Modulating particle-particle interaction in phyllosilicate serpentine aqueous suspensions using sodium citrate

The depletion of high-grade nickel sulfide ores has led to an increased interest in low-grade ultramafic ores, which are widely available but challenging to process due to their high content of phyllosilicate serpentine. The anisotropic surface charge and shape of serpentine particles lead to attractive interactions, which increase the viscosity of ore slurry and associated operational and equipment costs. To overcome this challenge, we investigate the application of an environmentally benign reagent, sodium citrate, to modify the particle-particle interactions in serpentine aqueous suspensions. Our results show that at alkaline pH (10), sodium citrate selectively adsorbs on the brucite plane of serpentine, making the entire particle overall negatively charged, which weakens the interparticle attraction and reduces the suspension's shear viscosity, yield stress, and storage modulus.
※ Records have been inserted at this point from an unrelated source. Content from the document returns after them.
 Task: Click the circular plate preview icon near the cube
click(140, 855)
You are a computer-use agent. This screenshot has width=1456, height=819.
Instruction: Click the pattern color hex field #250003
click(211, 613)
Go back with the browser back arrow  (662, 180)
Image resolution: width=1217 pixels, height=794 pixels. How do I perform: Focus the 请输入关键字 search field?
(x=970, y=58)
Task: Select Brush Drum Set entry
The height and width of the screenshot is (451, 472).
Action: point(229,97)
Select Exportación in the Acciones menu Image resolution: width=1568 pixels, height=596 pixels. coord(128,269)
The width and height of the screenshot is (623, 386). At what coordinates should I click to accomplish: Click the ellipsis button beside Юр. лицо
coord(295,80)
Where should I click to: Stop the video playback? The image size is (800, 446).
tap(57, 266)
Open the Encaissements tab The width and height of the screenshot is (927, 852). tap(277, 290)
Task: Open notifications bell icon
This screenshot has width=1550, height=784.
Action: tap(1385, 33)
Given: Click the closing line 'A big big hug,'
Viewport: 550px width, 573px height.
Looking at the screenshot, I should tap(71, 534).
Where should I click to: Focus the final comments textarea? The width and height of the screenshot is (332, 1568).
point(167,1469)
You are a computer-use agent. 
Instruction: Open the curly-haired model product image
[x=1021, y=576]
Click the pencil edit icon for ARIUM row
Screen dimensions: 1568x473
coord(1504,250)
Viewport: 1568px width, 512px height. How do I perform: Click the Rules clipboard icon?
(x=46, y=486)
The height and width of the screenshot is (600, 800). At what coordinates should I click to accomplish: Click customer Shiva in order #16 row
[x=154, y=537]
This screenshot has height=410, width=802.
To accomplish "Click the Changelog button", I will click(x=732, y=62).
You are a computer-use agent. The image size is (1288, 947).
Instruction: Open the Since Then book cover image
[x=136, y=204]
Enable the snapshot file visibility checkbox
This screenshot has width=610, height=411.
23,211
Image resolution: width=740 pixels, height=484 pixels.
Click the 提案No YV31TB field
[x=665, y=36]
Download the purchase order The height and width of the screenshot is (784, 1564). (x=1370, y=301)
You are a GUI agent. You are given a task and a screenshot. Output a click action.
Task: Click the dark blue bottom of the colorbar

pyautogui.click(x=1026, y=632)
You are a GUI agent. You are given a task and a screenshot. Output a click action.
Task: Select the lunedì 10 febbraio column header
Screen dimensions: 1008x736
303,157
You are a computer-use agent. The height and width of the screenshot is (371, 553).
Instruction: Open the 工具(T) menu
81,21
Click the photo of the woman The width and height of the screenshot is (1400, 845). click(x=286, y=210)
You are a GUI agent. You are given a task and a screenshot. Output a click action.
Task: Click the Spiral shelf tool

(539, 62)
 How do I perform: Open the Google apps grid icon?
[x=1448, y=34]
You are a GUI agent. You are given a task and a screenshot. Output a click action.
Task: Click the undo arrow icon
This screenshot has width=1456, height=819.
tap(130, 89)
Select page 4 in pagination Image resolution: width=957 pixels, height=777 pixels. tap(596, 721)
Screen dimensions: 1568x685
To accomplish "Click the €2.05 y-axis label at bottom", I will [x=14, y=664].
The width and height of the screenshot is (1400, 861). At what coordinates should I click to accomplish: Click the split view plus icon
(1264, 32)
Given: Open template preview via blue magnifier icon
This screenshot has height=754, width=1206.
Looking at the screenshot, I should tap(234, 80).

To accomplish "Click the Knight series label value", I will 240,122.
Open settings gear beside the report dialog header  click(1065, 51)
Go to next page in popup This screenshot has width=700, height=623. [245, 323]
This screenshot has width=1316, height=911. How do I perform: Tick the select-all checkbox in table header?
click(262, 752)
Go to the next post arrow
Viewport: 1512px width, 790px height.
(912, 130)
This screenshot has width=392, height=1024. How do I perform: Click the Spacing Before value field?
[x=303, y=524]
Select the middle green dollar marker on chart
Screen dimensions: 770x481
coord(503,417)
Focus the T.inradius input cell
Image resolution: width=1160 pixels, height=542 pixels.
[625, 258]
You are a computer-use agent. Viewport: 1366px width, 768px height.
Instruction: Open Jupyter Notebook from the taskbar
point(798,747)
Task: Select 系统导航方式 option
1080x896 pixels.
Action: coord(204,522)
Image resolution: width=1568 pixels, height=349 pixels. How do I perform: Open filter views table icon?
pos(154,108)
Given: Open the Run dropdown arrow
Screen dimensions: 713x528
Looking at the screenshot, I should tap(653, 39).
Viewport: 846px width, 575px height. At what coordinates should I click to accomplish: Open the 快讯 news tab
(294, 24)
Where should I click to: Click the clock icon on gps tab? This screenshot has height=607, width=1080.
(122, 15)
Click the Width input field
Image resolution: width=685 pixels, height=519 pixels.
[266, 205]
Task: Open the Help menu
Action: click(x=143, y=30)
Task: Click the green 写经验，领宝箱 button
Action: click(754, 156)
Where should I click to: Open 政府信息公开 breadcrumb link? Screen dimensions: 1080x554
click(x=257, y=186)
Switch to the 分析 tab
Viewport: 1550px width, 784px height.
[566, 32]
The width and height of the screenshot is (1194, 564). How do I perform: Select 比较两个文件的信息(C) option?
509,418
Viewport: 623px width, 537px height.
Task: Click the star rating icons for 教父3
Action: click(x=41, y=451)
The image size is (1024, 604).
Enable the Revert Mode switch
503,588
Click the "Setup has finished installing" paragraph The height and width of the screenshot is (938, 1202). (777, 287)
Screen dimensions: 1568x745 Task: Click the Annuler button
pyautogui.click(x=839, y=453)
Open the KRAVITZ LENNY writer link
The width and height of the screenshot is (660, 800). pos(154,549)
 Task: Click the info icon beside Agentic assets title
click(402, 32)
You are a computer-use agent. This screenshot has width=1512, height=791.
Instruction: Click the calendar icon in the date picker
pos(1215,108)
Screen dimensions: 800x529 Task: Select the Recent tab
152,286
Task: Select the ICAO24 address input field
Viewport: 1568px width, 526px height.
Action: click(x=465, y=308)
We confirmed these results using colloidal probe atomic force microscopy (AFM) technique, which showed a significant weakening of attraction between silica and brucite surfaces upon the addition of citrate. This work enhances the understanding of surface interaction mechanisms of phyllosilicate serpentine particles in aqueous media with the addition of sodium citrate and provides useful implications for the application of green reagents in mineral operations involving phyllosilicate gangues. Our findings suggest that sodium citrate has great potential as an effective and sustainable reagent in the processing of abundantly available low grade ultramafic nickel ores.